My browser of choice is Firefox. Not only do I not find the featureset of Internet Explorer 7 uncompelling and anemic compared to a naked copy of Firefox (not even considering the enormous functionality offered by add-ins, such as the extraordinary Firebug), I find the performance of Microsoft’s offering to be atrocious on real-world websites.

I don’t like Internet Explorer on technical grounds, and I like it even less given the concerning conflict of interest it represents.

Perhaps I’m just bearing a grudge.

We’re currently implementing a very rich, advanced web application, and one thing that we’ve found, in case after case, is that in real-world situations with extensive DOM manipulation and production JavaScript, Internet Explorer stumbles and groans under the load, while competing browsers complete the task with gusto
(just rendering a dynamically loaded complex table takes 20x or more time on IE 7 than it does in Firefox 2, rendering the former almost unusable.
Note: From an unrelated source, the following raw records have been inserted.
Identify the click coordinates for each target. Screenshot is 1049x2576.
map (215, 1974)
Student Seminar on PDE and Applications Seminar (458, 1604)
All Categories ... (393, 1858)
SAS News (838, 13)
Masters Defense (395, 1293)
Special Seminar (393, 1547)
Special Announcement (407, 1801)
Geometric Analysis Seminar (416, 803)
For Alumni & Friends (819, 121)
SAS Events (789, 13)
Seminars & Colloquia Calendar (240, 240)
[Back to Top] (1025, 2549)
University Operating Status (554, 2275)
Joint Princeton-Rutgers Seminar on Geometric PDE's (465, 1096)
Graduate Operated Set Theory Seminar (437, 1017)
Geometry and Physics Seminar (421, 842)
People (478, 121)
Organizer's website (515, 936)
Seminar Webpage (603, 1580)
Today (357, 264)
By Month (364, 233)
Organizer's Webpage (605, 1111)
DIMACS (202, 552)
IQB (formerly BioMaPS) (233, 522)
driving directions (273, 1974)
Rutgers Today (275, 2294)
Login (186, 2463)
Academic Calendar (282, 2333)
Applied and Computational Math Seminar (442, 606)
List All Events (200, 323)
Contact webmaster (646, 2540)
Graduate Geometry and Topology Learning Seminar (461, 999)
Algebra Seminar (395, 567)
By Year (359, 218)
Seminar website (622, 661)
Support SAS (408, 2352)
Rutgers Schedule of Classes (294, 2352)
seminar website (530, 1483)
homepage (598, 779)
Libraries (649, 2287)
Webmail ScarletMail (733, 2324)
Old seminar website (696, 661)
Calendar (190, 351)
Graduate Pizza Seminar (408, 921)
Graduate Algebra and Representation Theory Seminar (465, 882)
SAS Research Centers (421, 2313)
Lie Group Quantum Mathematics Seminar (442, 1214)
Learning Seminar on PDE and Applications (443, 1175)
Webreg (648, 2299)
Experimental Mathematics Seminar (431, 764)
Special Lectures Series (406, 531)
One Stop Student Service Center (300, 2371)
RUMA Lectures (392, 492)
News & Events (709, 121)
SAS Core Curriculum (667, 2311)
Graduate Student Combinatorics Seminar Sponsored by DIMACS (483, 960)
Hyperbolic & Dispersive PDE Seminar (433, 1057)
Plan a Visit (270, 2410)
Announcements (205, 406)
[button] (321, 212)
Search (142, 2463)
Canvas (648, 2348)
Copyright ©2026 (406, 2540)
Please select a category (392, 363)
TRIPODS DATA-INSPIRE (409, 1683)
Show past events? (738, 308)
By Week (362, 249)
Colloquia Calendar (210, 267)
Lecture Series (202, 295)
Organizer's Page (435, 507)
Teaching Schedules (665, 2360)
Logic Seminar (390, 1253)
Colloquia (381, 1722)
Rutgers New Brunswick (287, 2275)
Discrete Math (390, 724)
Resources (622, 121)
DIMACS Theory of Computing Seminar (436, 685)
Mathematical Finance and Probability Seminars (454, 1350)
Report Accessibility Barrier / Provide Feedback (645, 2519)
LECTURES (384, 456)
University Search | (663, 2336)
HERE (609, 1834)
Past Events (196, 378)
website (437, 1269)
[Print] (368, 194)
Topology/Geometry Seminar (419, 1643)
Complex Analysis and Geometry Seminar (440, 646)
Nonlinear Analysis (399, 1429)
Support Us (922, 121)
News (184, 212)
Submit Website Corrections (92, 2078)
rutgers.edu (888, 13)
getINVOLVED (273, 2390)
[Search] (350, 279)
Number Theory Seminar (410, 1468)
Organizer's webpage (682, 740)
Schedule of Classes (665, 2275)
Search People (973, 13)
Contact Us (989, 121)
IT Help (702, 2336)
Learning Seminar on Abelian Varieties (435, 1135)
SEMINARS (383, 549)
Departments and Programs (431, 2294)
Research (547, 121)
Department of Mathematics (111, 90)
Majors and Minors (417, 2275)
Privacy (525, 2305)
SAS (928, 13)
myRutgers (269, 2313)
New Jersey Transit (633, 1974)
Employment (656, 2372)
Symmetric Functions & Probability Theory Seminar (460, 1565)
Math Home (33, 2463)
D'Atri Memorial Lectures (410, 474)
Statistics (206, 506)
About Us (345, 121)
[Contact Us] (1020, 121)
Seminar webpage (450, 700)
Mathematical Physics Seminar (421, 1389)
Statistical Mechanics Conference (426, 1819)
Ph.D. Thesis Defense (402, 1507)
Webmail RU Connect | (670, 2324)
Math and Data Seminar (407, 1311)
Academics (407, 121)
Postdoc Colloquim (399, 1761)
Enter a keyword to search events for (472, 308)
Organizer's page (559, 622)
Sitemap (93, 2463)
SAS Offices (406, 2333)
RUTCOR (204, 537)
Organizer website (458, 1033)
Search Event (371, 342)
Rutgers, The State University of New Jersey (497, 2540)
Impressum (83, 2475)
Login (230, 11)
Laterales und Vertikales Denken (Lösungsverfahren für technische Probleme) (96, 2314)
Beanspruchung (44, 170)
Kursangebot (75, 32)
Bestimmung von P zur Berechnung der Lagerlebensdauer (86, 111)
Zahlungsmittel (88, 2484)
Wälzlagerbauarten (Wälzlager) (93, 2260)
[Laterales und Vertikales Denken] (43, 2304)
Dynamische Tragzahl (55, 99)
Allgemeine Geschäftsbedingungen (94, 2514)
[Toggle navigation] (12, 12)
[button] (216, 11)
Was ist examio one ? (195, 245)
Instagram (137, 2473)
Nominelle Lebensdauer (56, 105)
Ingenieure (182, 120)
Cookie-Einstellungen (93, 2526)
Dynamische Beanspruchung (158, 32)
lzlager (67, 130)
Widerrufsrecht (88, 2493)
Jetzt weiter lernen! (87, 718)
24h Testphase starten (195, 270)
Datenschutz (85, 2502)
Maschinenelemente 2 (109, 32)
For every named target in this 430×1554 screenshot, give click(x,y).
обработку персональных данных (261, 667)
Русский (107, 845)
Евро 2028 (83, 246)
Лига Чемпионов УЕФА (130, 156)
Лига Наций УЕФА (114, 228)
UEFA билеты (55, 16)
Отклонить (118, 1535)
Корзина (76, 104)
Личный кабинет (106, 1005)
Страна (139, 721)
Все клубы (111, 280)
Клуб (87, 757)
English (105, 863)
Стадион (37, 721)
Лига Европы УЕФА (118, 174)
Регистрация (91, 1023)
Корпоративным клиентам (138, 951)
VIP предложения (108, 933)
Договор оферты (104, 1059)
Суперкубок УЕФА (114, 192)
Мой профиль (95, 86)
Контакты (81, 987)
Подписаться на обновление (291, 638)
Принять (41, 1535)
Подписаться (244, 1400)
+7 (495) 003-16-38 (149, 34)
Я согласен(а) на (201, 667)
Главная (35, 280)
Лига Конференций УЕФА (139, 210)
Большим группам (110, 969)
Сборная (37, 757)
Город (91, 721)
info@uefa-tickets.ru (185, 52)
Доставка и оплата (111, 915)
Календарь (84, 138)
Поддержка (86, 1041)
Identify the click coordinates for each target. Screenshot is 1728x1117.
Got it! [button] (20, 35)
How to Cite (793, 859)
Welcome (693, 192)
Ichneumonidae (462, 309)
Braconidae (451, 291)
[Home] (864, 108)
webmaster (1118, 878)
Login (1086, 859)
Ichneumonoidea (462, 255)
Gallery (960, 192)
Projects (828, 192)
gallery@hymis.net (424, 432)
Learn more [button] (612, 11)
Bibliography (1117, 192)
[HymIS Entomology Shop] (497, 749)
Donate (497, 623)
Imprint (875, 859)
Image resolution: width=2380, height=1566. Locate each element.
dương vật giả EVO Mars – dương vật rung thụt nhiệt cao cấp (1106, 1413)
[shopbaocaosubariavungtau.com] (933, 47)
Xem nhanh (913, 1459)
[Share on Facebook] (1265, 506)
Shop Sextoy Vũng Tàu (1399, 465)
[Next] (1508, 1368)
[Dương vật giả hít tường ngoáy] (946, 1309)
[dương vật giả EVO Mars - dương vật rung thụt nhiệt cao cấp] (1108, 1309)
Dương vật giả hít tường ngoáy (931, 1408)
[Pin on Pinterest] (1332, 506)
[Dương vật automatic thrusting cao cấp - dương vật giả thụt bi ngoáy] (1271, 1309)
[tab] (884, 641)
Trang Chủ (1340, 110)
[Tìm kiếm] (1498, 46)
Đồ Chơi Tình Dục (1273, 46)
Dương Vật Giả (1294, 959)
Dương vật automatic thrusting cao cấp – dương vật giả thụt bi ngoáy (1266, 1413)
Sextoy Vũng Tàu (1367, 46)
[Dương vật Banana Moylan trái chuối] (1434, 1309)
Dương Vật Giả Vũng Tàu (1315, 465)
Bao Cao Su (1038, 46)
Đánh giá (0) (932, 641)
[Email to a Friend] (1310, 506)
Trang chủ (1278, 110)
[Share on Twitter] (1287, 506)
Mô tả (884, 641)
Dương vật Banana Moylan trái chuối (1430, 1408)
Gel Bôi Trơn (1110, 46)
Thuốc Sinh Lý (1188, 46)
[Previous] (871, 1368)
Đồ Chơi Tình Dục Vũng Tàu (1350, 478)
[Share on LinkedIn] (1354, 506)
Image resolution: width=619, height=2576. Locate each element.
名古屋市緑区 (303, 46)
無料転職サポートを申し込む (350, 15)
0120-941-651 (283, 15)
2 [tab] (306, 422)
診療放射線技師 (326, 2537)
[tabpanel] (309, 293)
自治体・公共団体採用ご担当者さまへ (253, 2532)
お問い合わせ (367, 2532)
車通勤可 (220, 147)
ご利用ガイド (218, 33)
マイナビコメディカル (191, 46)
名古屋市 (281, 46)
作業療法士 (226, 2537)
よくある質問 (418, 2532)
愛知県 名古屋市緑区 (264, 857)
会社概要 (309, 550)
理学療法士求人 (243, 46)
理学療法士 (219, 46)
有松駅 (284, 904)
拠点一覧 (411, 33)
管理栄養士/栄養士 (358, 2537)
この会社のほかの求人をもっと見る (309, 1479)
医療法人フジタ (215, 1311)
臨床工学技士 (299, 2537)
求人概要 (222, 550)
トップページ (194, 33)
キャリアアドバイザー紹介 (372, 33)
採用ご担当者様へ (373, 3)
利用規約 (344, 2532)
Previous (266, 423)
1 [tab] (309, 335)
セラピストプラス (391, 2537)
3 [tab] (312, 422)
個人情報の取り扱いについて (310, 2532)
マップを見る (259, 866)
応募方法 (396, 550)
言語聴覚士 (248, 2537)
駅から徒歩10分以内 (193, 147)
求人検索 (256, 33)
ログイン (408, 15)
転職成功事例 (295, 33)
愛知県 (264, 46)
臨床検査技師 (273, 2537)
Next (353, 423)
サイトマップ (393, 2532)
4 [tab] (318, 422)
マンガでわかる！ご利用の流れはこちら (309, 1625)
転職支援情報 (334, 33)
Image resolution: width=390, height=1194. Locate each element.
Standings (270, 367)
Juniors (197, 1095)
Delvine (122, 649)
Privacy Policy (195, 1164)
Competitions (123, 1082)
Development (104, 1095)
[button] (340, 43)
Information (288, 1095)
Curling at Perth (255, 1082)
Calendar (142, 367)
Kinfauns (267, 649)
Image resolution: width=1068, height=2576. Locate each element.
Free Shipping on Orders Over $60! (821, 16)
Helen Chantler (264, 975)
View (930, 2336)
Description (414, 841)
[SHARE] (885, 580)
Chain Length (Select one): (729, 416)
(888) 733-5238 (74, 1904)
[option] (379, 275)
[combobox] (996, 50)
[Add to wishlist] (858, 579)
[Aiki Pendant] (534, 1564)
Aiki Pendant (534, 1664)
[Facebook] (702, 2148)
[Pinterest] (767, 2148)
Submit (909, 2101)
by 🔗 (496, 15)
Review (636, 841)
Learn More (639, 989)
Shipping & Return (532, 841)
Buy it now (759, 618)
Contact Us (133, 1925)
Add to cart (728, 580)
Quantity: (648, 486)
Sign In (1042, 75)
The disparity grows greater with Firefox 3). It’s to the point that I can’t help but wonder if Microsoft is trying to undermine the whole web thing intentionally, hoping to encourage the middle-grounders to hoard to the boards proclaiming the deficiencies of web apps, manipulated into begging for some XAML goodness.

So if I wasn’t looking to defend IE7, what was my point?

Lies, Damned Lies, and Benchmarks

Maybe the motivations of the team behind this benchmark were noble, and they weren’t blinded into naturally biasing the benchmark towards their own project, but I can’t help but see this benchmark as an entirely artificial, naive, unrealistic benchmark that adds little to the benchmarking landscape. A cursory glance through the benchmark sees bizarre oddities that would never appear in real-world code, and a variety of implementation choices that are questionable for a benchmark (for instance test/sample data is often constructed within the timed scope of the benchmark in the SunSpider tests, as if a production website needs to create 4000 random email addresses and ZIP codes, for instance. Normally such data is constructed outside of the timed loop, for obvious reasons).

The lack of weighting, the lack of realistic test scenarios… I’m just not convinced that it holds much utility (though I do like the way they have the “driver”, and the elegant and clean client-side way they aggregate the test values, and do the same for comparison. The framework is a great foundation) for cross-browser comparison. I can see use in analyzing performance differences for a single browser (the results turning Firebug on and off, for instance, were very surprising), just not as a valid comparison between different browsers.

Just as I dramatically changed the IE results in less than a minute of code changing, I’d guarantee that I could do the same with the other outliers (in particular the longer Firefox tests).

I’m still waiting for a good, real-world benchmark. Something that simulates sites like Digg, Slashdot, Facebook, interacting with them in a way that a real world user really would.